THE EXERCISE. Which lines in the records below contain the word "want"? Report each of those lines in full.

RECORD LIST.
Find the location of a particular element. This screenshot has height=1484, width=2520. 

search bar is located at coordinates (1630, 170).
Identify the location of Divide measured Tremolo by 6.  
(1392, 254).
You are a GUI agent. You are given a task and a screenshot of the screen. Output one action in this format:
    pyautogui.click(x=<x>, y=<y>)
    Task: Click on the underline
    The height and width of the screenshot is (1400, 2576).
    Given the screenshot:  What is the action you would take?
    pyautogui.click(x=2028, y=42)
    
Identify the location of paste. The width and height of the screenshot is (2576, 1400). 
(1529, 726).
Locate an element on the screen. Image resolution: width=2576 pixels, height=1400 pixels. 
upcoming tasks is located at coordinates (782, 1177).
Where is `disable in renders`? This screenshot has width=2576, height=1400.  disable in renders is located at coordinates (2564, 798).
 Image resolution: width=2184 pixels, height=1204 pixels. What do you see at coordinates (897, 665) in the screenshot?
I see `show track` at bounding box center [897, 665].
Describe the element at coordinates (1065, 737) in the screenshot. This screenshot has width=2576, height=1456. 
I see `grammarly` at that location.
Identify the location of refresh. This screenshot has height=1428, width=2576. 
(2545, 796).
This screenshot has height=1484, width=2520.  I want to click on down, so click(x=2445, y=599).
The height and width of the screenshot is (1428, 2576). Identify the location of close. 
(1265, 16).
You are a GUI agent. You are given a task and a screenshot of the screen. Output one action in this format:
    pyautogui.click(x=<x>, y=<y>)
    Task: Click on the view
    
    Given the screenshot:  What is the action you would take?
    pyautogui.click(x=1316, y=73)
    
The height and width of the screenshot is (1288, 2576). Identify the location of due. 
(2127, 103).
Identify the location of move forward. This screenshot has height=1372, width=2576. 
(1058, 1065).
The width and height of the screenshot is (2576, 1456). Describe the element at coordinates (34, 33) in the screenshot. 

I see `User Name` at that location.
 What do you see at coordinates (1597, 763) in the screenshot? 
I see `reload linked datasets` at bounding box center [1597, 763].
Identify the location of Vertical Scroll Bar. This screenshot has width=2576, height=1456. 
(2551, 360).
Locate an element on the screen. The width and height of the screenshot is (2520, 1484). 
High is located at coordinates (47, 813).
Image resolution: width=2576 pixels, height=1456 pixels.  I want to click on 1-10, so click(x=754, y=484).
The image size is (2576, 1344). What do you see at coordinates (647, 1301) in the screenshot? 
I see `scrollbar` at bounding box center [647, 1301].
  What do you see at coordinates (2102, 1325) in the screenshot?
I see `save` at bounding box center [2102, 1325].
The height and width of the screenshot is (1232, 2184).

SOLUTION BELOW.
This screenshot has height=1484, width=2520.  I want to click on down, so click(x=2445, y=599).
Image resolution: width=2576 pixels, height=1456 pixels.  I want to click on 1-10, so click(x=754, y=484).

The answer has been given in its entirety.